Statistical analyses were conducted using GraphPad. Prism v 5.0. Data were shown as mean ± SD, frequencies and percentages. Comparisons of parameters between two groups were analysed using unpaired Student's t-test. Gender ratio, age difference, the prevalence of secretory otitis media between two groups were compared with the Chi-square test. p-value <0.05 was considered as statistically significant.

RESULTS

The ages were 5.167±0.328 years in AH alone group (N = 54) and 5.417±0.406 years in the AH+AR group (N = 48). There were 35 males (64.8%) in the AH-alone group and 40 males (83.3%) in the AH+AR group. There was no statistically significant difference in age (p=0.630) between the two groups, but a trend towards more males in all patients (p=0.034). The incidence of otitis media was 25 (46.3%) in the AH alone group and 26 (54.2%) in the AH+AR group (p=0.428). Forty-eight (47%) of children were diagnosed with AR.

The number and percentage of eosinophils, neutrophils, and basophils; and their differences between the two groups were analysed and shown in Figure 1. There were significant differences in the number and proportion of peripheral blood eosinophils between the two groups (p<0.0001).

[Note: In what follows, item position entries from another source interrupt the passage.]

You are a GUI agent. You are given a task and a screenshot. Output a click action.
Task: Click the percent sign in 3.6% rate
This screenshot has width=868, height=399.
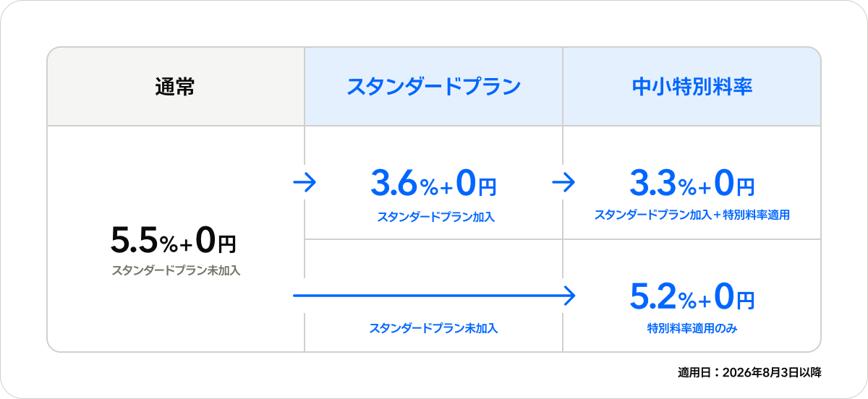point(428,188)
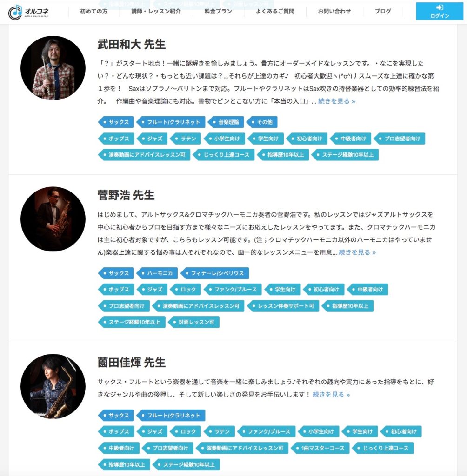Open the お問い合わせ menu item
The width and height of the screenshot is (467, 476).
coord(334,12)
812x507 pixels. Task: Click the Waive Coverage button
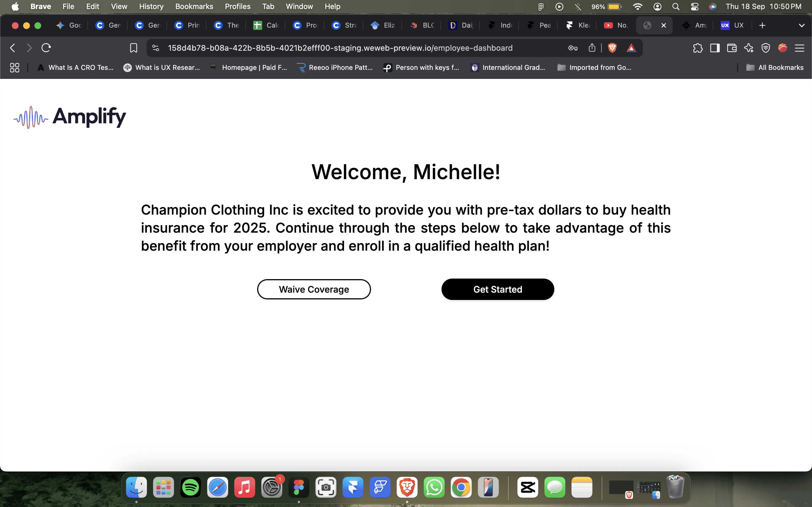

Figure 1: The differences in clinical features between AH and AH+AR patients. A, C and E are the numbers of eosinophils, basophils, and neutrophils in the peripheral blood of the two groups of children. B, D, and F are the proportions of eosinophils, basophils, and neutrophils in the peripheral blood of the two groups of children. G: HE images of adenoids in children with adenoid hypertrophy without allergic rhinitis under a 400x microscope. H: HE images of adenoid tissue in children with adenoid hypertrophy accompanied by allergic rhinitis under 400 times microscope. I: Comparison of eosinophil counts of adenoids in two groups of children under 400 × microscope. Figure 2: The relative expression of genes that related with AR inflammation in mRNA. A-D: Th1-related inflammatory factors. A,B,C and D are IL-2,IL-12,IFN-γ,TNF-α mRNA level normalised to GAPDH in two groups of children. E-K: Th2-related inflammatory factors. E, F, G, H, I, J and K are IL-4, IL-5, IL-8, IL-13, IL-18, IL-25 and IL-33 mRNA level normalised to GAPDH in two groups of children. L-N: Histamine receptor, O: Glucocorticoid receptor, P-Q: Leukotriene receptor. L, M and N are H1R, H2R are H4R mRNA level normalised to GAPDH in two groups of children. O is GCR mRNA level normalised to GAPDH in two groups of children. P, Q are LTR1, LTR2 mRNA level normalised to GAPDH in two groups of children.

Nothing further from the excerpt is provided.